It felt like groundhog day as the Chancellor got to his feet.
The usual utterances of storm clouds and fixing the roof while the sun is shining set the scene, yet the cast for the 2015 spending review was very different to the one of previous years.
Shadow chancellor John McDonnell earnestly took notes throughout with an icy stare. A contrast from his predecessor Ed Balls who would go a deeper shade of pink as the statement went on.
He left the heckling to newbie Norwich South MP Clive Lewis whose expression was a mixture of amusement and shame as the speaker singled him out for admonishment after he got rather animated. Take up yoga, John Bercow suggested to cackles from both sides.
For the Tories, whose gloom in the run up to the big day had been palpable, it was better than they imagined.
An apparent tax credit u-turn was met with cheers and declarations of police funding protection received with unbridled joy.

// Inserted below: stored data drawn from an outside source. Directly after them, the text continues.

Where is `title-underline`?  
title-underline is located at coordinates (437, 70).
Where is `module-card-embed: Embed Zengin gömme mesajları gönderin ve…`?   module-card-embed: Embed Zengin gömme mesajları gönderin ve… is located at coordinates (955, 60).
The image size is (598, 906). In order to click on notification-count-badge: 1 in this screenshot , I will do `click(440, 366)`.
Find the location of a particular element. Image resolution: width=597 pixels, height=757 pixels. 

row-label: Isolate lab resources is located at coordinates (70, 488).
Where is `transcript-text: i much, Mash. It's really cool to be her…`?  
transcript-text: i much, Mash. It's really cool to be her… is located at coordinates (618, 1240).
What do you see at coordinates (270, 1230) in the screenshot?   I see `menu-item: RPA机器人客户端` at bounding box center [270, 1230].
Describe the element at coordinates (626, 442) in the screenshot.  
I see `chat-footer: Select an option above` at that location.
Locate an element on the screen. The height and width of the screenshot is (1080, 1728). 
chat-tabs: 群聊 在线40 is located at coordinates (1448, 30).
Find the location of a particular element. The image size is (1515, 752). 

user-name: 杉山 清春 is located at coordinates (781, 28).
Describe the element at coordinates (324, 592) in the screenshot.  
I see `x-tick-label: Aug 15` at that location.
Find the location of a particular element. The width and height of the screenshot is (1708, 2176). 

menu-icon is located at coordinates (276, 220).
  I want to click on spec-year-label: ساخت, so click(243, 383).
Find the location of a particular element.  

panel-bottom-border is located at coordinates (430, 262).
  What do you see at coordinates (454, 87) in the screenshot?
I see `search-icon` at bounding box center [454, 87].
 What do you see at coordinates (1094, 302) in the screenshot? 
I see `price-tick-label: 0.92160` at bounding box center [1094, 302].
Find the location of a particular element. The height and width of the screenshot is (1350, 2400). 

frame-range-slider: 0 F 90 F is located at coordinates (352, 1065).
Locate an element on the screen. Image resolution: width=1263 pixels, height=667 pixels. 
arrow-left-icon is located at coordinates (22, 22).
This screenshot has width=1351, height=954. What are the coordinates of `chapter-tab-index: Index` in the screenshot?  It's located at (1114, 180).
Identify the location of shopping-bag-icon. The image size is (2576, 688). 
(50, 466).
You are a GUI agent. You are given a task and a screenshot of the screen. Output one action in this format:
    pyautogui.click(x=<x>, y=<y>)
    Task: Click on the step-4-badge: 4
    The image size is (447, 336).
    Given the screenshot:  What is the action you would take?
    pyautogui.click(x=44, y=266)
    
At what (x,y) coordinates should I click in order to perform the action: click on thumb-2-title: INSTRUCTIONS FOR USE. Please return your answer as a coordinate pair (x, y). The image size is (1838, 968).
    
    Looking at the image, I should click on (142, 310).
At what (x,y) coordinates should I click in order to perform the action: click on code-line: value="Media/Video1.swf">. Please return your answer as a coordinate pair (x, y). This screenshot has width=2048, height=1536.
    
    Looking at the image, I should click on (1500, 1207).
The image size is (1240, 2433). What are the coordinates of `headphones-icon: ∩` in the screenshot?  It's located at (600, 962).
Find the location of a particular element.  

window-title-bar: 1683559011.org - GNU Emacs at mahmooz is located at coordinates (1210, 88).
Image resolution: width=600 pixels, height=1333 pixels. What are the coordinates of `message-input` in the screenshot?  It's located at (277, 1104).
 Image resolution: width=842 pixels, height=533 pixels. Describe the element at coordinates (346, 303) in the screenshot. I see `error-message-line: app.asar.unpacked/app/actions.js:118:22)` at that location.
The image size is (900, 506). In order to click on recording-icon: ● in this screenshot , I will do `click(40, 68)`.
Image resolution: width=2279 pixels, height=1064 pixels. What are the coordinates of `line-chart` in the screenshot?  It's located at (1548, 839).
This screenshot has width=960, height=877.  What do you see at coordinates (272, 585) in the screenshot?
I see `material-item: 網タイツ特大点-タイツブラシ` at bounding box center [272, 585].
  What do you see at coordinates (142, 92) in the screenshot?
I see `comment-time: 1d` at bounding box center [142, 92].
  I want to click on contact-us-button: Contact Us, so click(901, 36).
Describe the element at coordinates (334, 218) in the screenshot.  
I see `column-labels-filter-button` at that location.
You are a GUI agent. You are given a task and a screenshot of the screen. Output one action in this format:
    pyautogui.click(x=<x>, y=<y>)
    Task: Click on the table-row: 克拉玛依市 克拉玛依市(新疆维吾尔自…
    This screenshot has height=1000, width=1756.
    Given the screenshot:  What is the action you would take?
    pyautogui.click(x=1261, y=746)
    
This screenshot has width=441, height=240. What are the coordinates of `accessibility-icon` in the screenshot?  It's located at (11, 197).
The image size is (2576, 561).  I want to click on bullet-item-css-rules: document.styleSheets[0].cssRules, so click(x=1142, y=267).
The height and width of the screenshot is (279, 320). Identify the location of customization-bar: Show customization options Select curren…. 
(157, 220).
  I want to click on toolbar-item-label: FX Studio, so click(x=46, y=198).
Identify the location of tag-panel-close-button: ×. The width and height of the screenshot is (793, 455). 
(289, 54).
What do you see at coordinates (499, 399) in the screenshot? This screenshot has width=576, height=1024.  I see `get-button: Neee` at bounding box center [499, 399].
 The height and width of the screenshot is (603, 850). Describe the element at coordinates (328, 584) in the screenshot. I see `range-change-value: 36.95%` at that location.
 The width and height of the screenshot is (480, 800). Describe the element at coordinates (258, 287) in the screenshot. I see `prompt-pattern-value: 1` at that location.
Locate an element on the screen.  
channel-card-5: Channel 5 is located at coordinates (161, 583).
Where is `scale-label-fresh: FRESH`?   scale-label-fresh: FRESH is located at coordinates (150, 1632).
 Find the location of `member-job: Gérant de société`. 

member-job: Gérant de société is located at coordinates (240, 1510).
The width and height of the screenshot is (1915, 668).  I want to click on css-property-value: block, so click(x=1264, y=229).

Former Liberal Democrat leader Nick Clegg, who previously was invited to the budget party, did not even get a seat this time, relegated to the floor among the plentiful Scottish nationalists.
Wannabe Prime Minister Mr Osborne appeared to have secured the support of the backbenchers, but Mr McDonnell delivered a reality check.
It is an iron law for chancellors, he warned, that the louder the cheer the greater the disappointment - before brandishing a copy of Chairman Mao Tse-tung's Little Red Book,
Time will tell where the disappointment will be.